**What you are asked to do**. Exact reproduction required: print each line of the material below.
[[ Study material open ]]
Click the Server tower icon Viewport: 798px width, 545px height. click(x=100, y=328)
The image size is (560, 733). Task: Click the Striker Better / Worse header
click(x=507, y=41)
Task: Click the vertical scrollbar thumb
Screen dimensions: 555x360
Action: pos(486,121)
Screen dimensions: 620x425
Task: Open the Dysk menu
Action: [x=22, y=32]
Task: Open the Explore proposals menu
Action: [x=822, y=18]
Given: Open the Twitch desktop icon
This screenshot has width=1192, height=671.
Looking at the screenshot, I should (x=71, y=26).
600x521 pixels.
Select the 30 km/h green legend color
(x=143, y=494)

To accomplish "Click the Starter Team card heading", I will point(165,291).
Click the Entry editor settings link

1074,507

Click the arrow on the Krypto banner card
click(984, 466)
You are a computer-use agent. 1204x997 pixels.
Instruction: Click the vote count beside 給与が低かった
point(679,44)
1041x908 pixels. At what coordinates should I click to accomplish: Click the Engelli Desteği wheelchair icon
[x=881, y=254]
[[ Study material closed ]]
**Exercise answer**.
Click the Server tower icon Viewport: 798px width, 545px height. click(x=100, y=328)
The image size is (560, 733). Task: Click the Striker Better / Worse header
click(x=507, y=41)
Task: Click the vertical scrollbar thumb
Screen dimensions: 555x360
Action: pos(486,121)
Screen dimensions: 620x425
Task: Open the Dysk menu
Action: [x=22, y=32]
Task: Open the Explore proposals menu
Action: [x=822, y=18]
Given: Open the Twitch desktop icon
This screenshot has width=1192, height=671.
Looking at the screenshot, I should (x=71, y=26).
600x521 pixels.
Select the 30 km/h green legend color
(x=143, y=494)

To accomplish "Click the Starter Team card heading", I will point(165,291).
Click the Entry editor settings link

1074,507

Click the arrow on the Krypto banner card
click(984, 466)
You are a computer-use agent. 1204x997 pixels.
Instruction: Click the vote count beside 給与が低かった
point(679,44)
1041x908 pixels. At what coordinates should I click to accomplish: Click the Engelli Desteği wheelchair icon
[x=881, y=254]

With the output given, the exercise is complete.